So, I have been looking for similar problems and questions to find ways to fill a data structure iteratively, be it a Numpy array or a Pandas DataFrame for example, and I could not find a proper answer.
Many answers advocate for simply not doing it ; indeed, the cost of reallocating the Numpy array or Pandas DataFrame to the new size is very costly.
On the other hand, unless I am missing something, whenever you need a whole dataset to from different files, I fail to see what good ways there are.
It is even more of a problem, when you need to have a dataset with different data types.

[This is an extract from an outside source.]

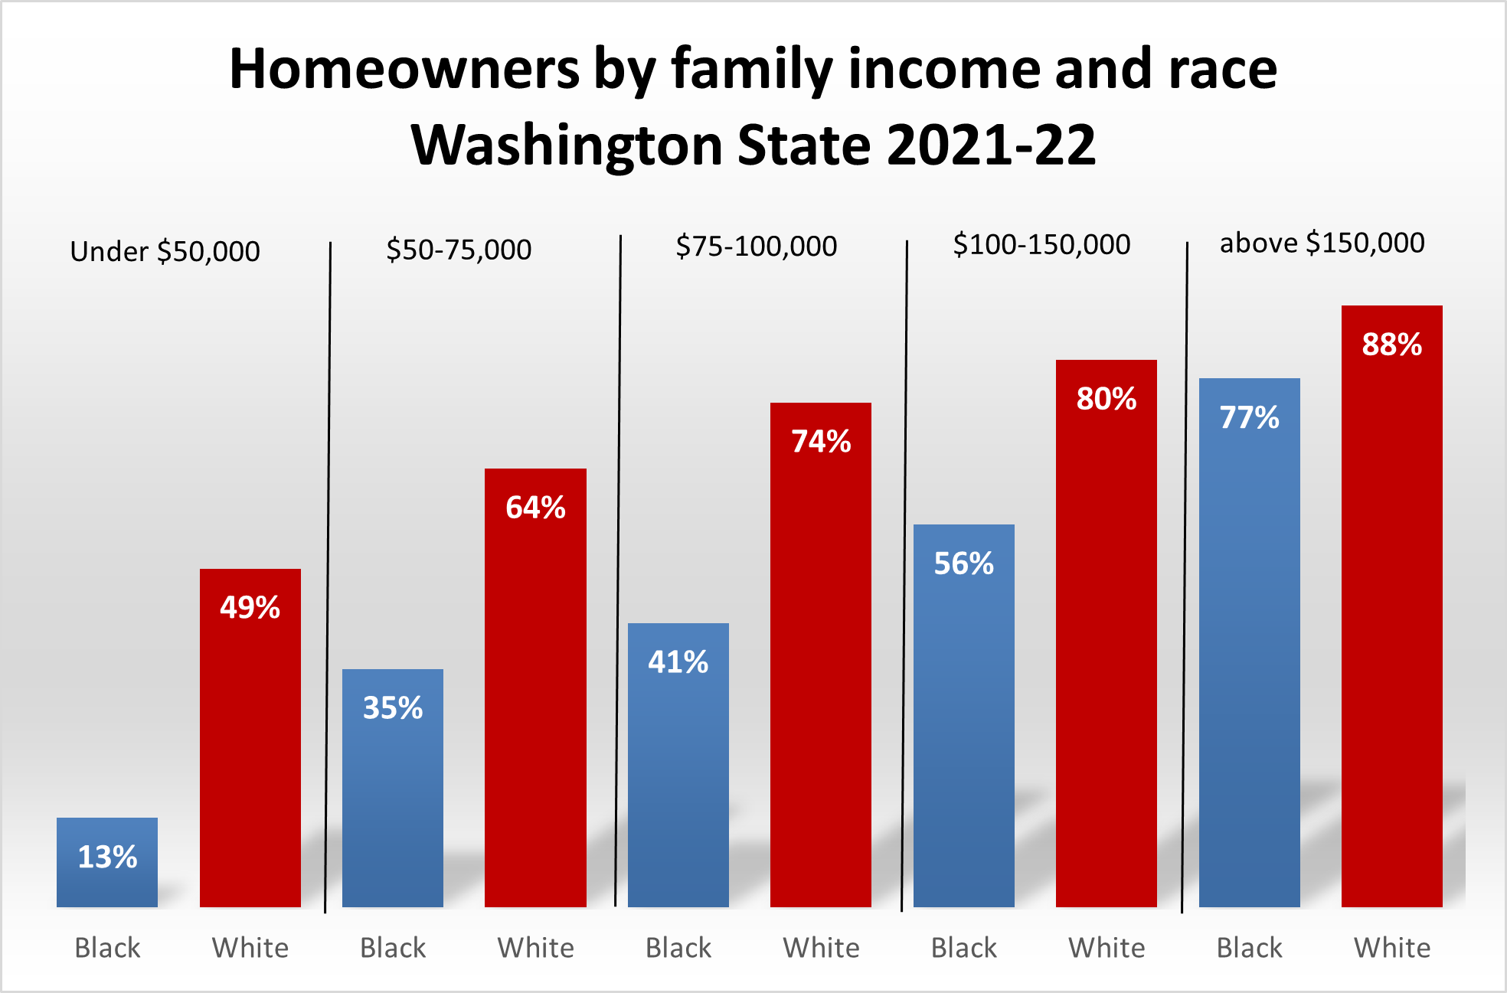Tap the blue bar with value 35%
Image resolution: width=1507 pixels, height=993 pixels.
393,788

For example, this has more or less the same issue than concatenating a DataFrame, even if it’s faster and uses less memory:
# lists to store values for each files
l_fn = []
l_exp = []
l_tc = []
l_cor = []
mat_im = np.empty(0)
for f in files_list:
# functions retrieving various metadata and data values from files on drive
# fn, exp are strings
# exp, cor are integers but could be processed as strings
# data is a 1D numpy array (row vector)
fn, im, exp, tc, cor = extract_data(f) # extract metadata and data from each file
l_fn.append(fn)
l_exp.append(exp)
l_tc.append(tc)
l_cor.append(cor)
# stacking vector in a matrix
# reallocating issue
if pixels_data.size == 0:
vec_im = im
mat_im = np.vstack((vec_im, im))
df1 = pd.DataFrame(list(zip(l_tc, l_exp, l_cor)))
df2 = pd.DataFrame(mat_im)
df2 = pd.concat([df1, df2], ignore_index=False)
This seems neither elegant nor efficient. (Sorry for the variables names, I was not inspired at all)
Of course, DataFrames can replace the lists and numpy array, but, while it’s less ugly, it’s worse performance-wise, and memory-wise.
What would be a good way to do it?